An object of class RprobitB_fit.

type

[character(1)]
The type of plot, which can be one of:

  • "mixture" to visualize the mixing distribution,

  • "acf" for autocorrelation plots of the Gibbs samples,

  • "trace" for trace plots of the Gibbs samples,

  • "class_seq" to visualize the sequence of class numbers.

ignore

[character()]
Covariate or parameter names that do not get visualized.

...

Currently not used.

Value

No return value. Draws a plot to the current device.

Examples

set.seed(1)
form <- choice ~ var | 0
data <- simulate_choices(form = form, N = 100, T = 10, J = 3, re = "var")
model <- fit_model(
  data = data, R = 100, latent_classes = list(C = 2, "dp_update" = TRUE)
)
#> Computing sufficient statistics - 0 of 4  

#> Computing sufficient statistics - 1 of 4  

#> Computing sufficient statistics - 2 of 4  

#> Computing sufficient statistics - 3 of 4  

#> Computing sufficient statistics - 4 of 4  

#> Gibbs sampler - 1 of 100 iterations (C = 2) 

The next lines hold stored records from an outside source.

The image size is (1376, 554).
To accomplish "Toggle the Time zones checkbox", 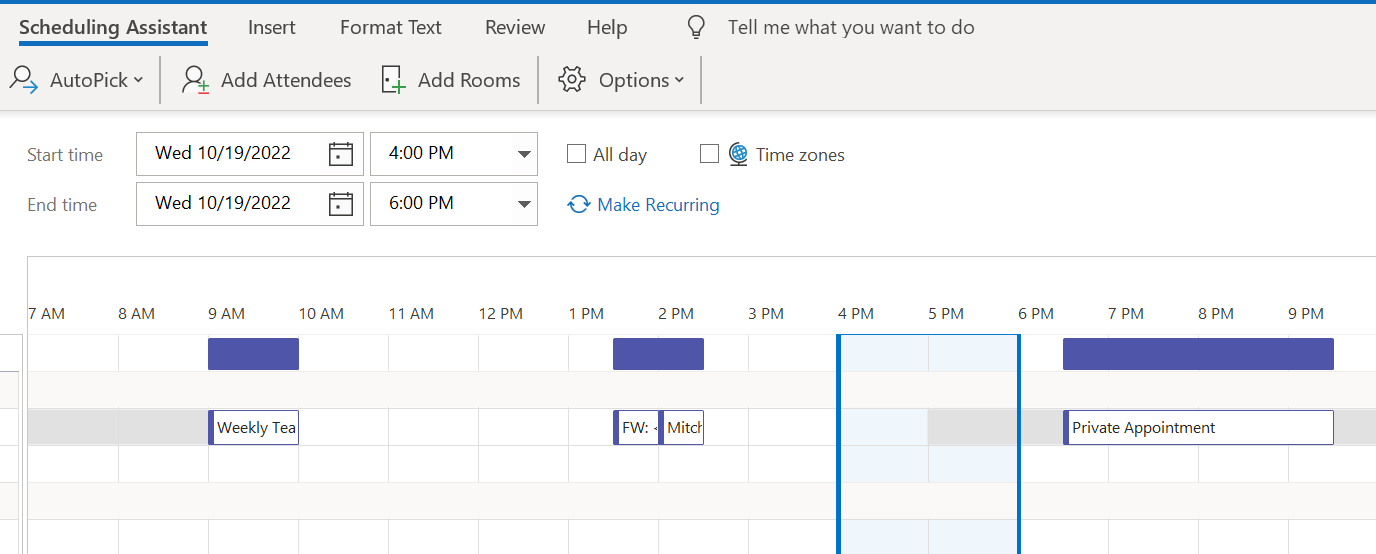I will point(710,154).
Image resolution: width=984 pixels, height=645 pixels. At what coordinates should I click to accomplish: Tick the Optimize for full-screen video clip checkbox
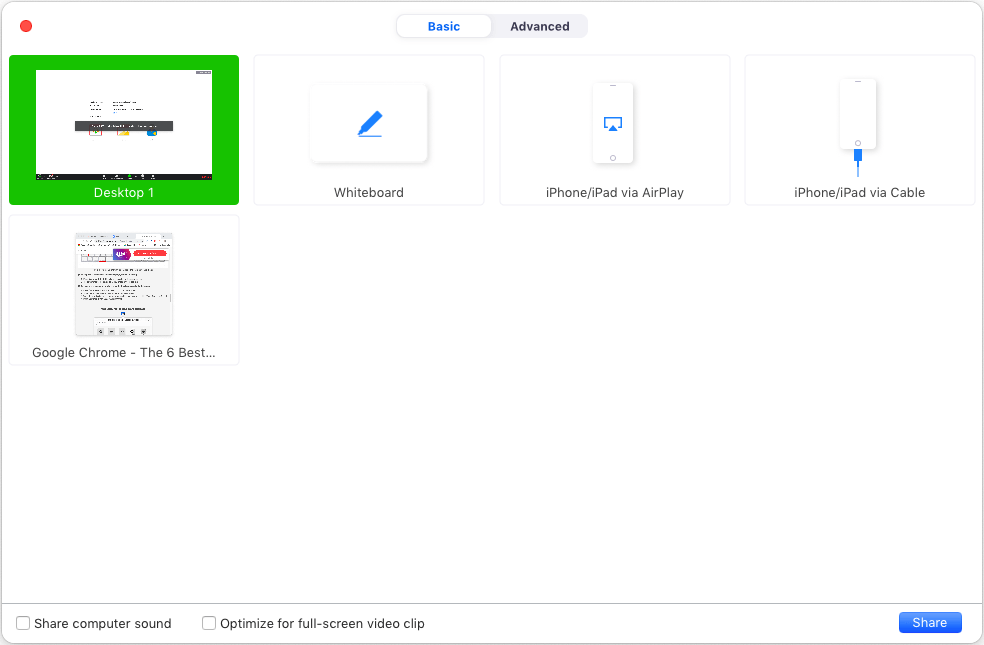point(209,623)
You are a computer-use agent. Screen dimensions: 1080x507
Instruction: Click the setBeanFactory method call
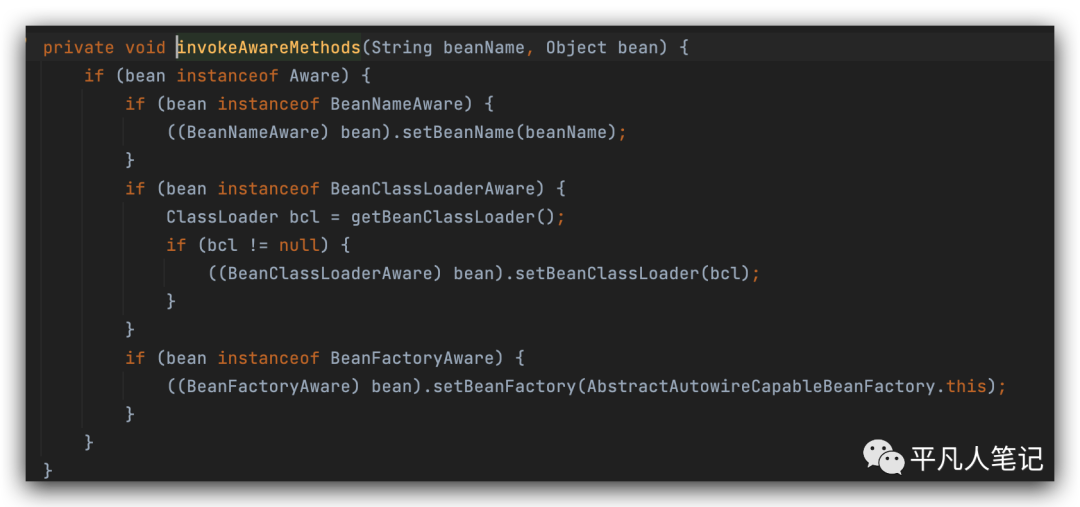click(x=503, y=386)
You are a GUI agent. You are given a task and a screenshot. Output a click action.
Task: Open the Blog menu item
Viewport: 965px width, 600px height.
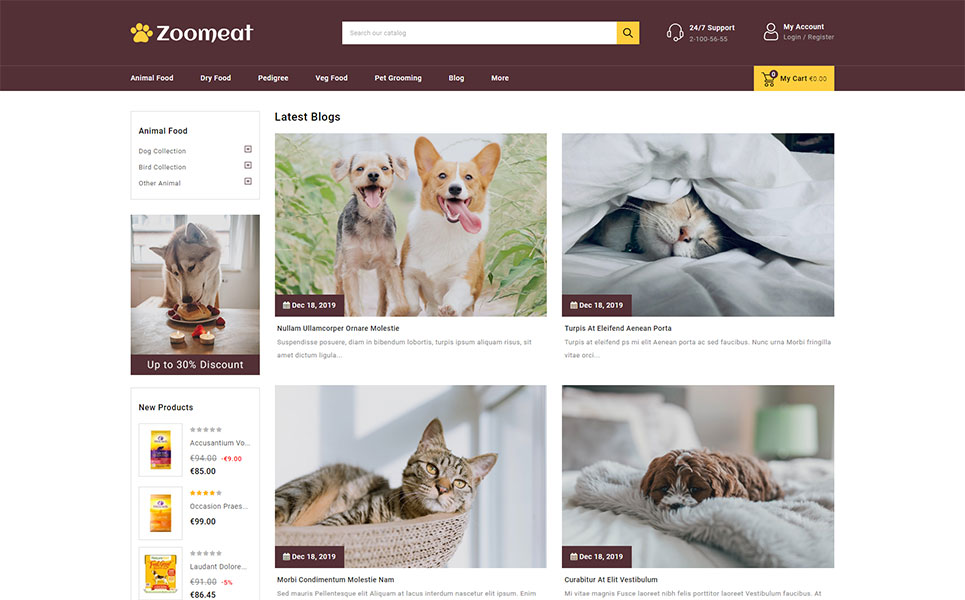tap(456, 78)
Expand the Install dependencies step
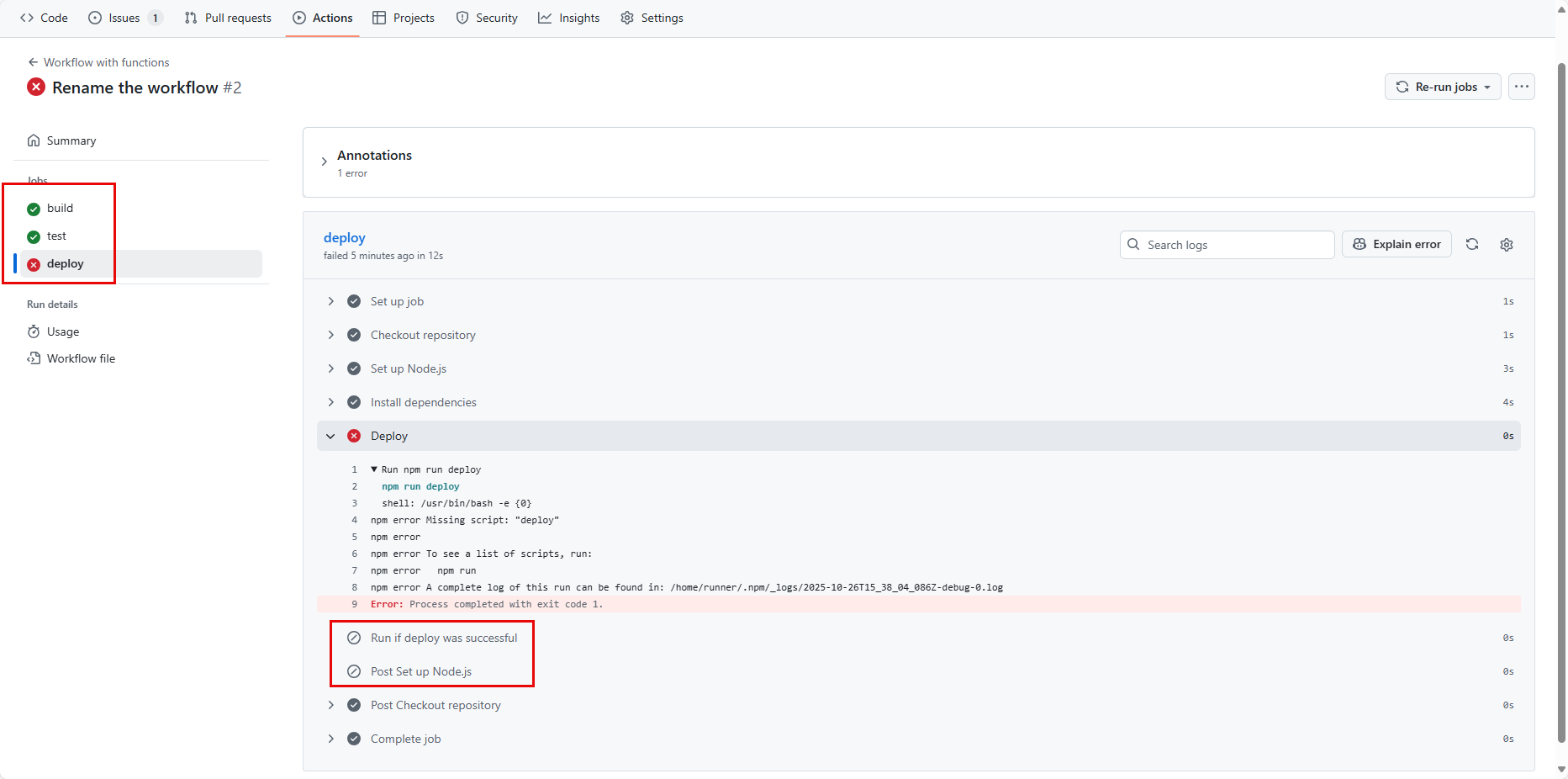 (x=330, y=402)

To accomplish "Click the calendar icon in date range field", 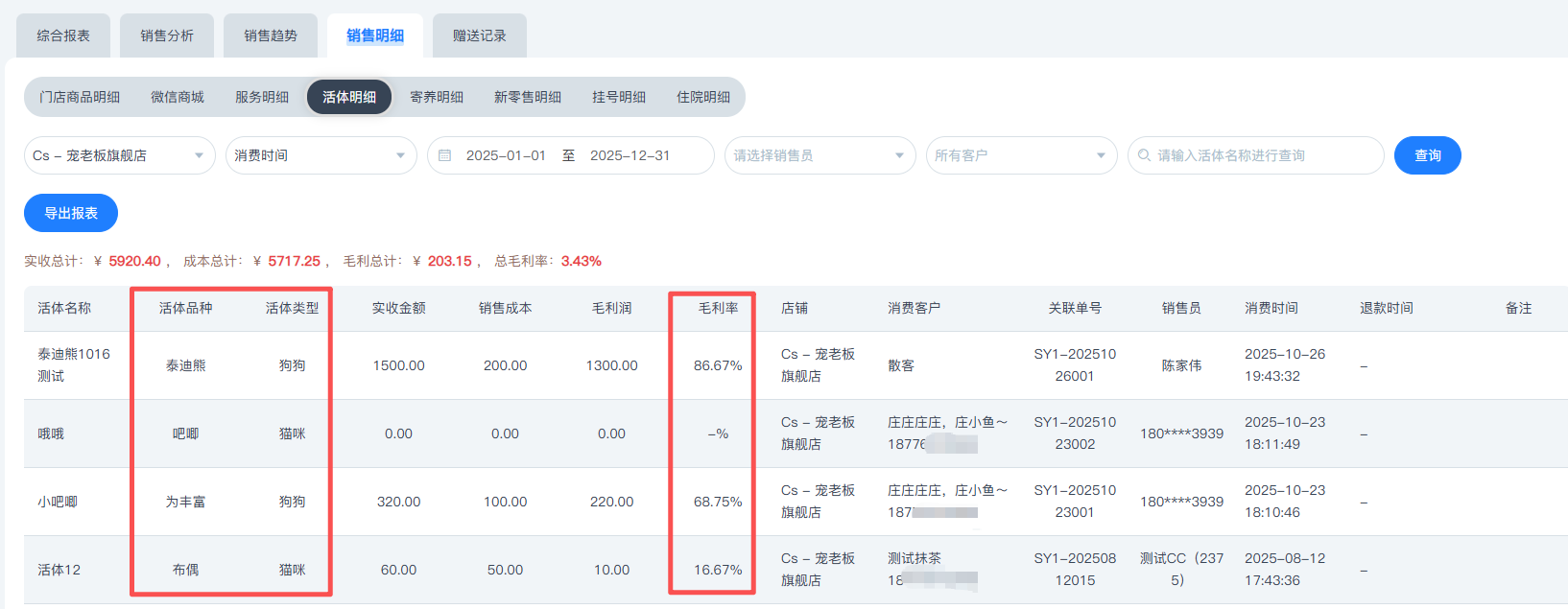I will click(444, 155).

#> Gibbs sampler - 10 of 100 iterations (C = 2) 

#> Gibbs sampler - 20 of 100 iterations (C = 3) 

#> Gibbs sampler - 30 of 100 iterations (C = 2) 

#> Gibbs sampler - 40 of 100 iterations (C = 2) 

#> Gibbs sampler - 50 of 100 iterations (C = 3) 

#> Gibbs sampler - 60 of 100 iterations (C = 2) 

#> Gibbs sampler - 70 of 100 iterations (C = 2) 

#> Gibbs sampler - 80 of 100 iterations (C = 2) 

#> Gibbs sampler - 90 of 100 iterations (C = 2) 

#> Gibbs sampler - 100 of 100 iterations (C = 2) 

plot(model, type = "mixture")

plot(model, type = "acf", ignore = c("s", "Omega", "Sigma"))


plot(model, type = "trace", ignore = c("s", "Omega", "Sigma"))

plot(model, type = "class_seq")